1. In a hammermill having a rotor mounted on a shaft with a reversible motor connected to said shaft; a plurality of hammers spaced around said rotor; pivot means for attaching said hammers to said rotor said hammers having a mounting end and a tip opposite said mounting end; housing means having a top and a width, for enclosing said rotor and hammers; and a vertical inlet means mounted at the top of said housing means and extending through said housing means; an improved apparatus for permitting the reversal of said rotor on a periodic basis comprising an insertplate assembly having:
a. a first and second substantially vertical plate rigidly mounted inside of said housing adjacent said vertical inlet means, each of said vertical plates extending from said housing to a location to but clearing the tips of said hammers and extending the width of said housing; and,
b. first and second plate mounting means rigidly attached to said first and second substantially vertical plates respectively along their length and including means for rigidly attaching said late mounting means to said housing;
whereby as said rotor turns in one direction, an increase in air pressure is generated behind one of said vertical plates and an decrease in air pressure is generated at said inlet, and with reversal of said rotor, an increase in air pressure will be generated behind said second vertical plate causing a decrease in air pressure at said inlet, said plates providing a means for periodic reversal of said rotor thereby extending the life of said hammers.
2. Apparatus as claimed in claim 1 wherein said substantially vertical plate has an upper edge adjacent said housing and a lower edge, and wherein said lower edge is hard-faced.
3. Apparatus as claimed in claim 1 wherein said plate mounting means has one edge attached to said substantially vertical plate and a free edge, and wherein said free edge and the surface of said plate mounting means adjacent said free edge is hard-faced.

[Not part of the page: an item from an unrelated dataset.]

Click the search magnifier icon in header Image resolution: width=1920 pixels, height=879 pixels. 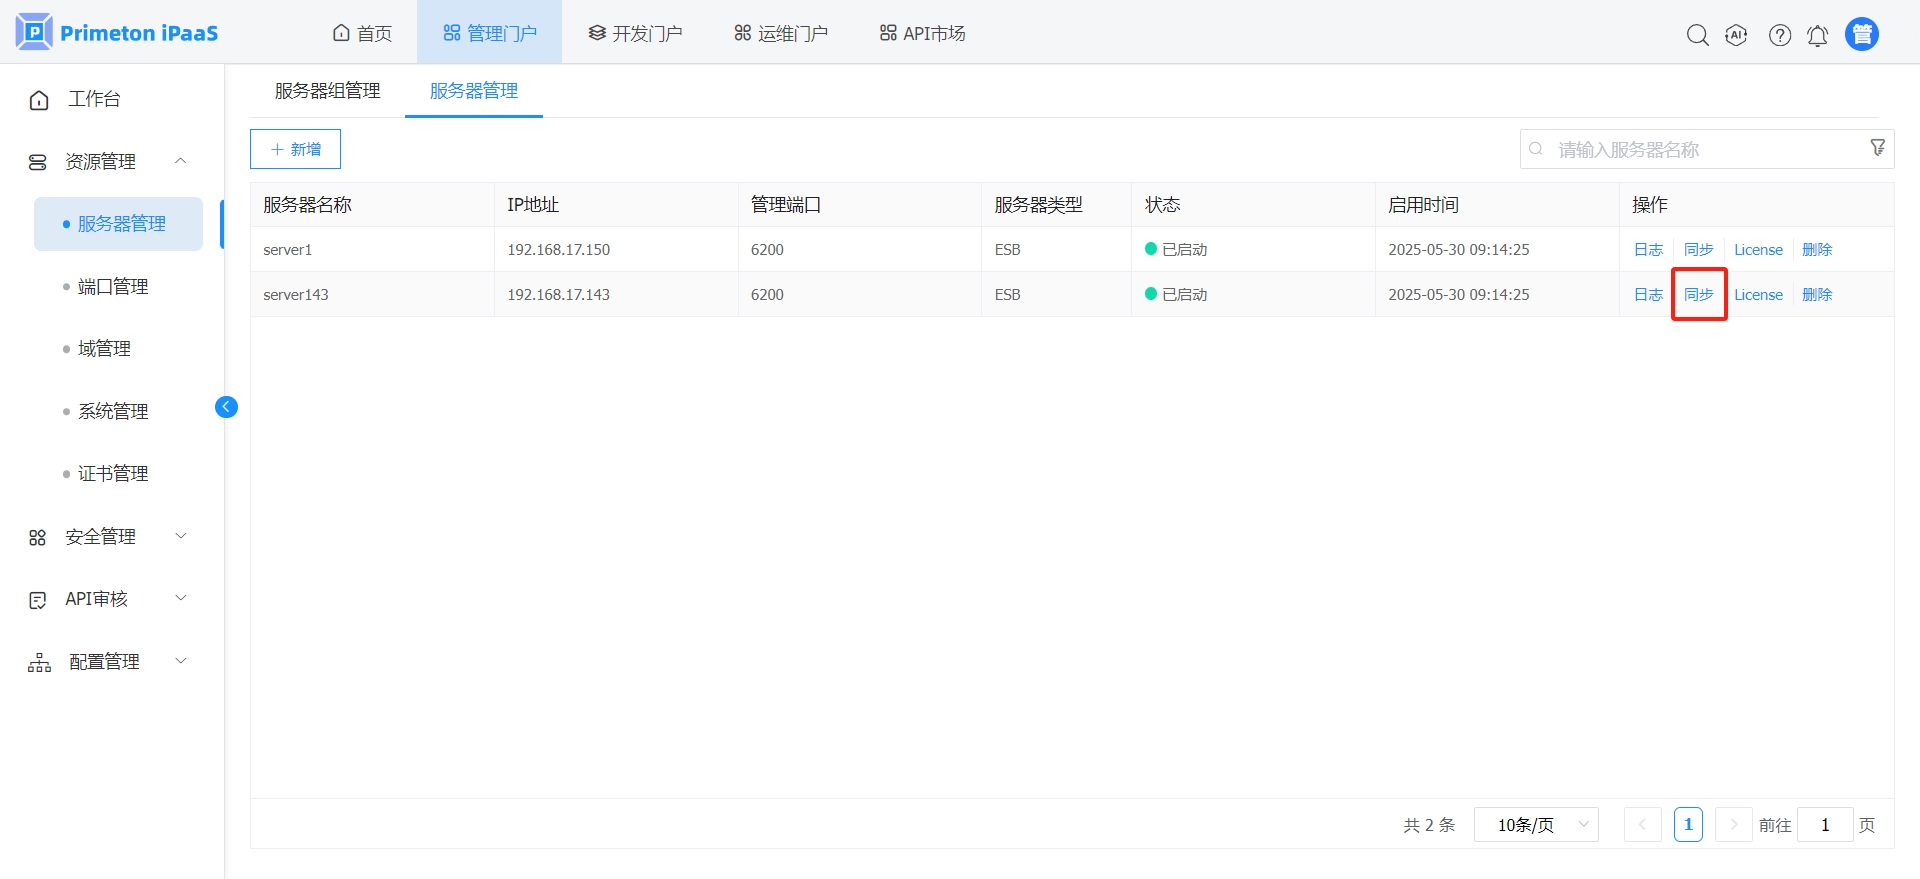point(1697,35)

4. Apparatus as claimed in claim 3 wherein said free edge is formed from said plate mounting means by bending said plate mounting means at an angle along an edge of said plate mounting means which is opposite said edge rigidly attached to said substantially vertical plate.

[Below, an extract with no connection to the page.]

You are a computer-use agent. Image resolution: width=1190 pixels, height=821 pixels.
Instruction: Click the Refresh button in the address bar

5. Apparatus as claimed in claim 3 wherein a plurality of triangular reenforcement plates are attached between each of said substantially vertical plates and its corresponding plate mounting means.
Hammermills tend to have their capacity reduced as material is fed into their input. Also the hammers on the mills tend to stress harden as they rotate in one direction. One of the cures for the above problems is to periodically reverse the hammermill. Such reversal will unplug the mill if it is plugged. The reversal will also cause the stress on the hammers to be transferred to the opposite side of the hammers. Such reversal of stress on the hammers will increase their service life more than double the service life if the hammers are not reversed.
One of the problems with reversing the hammermill rotor is the modification of the air control equipment mounted inside of the mill. Most air control equipment is either removed and remounted on the opposite side of the mill, or it is swung over to the other side using pivots and levers to accomplish the transfer.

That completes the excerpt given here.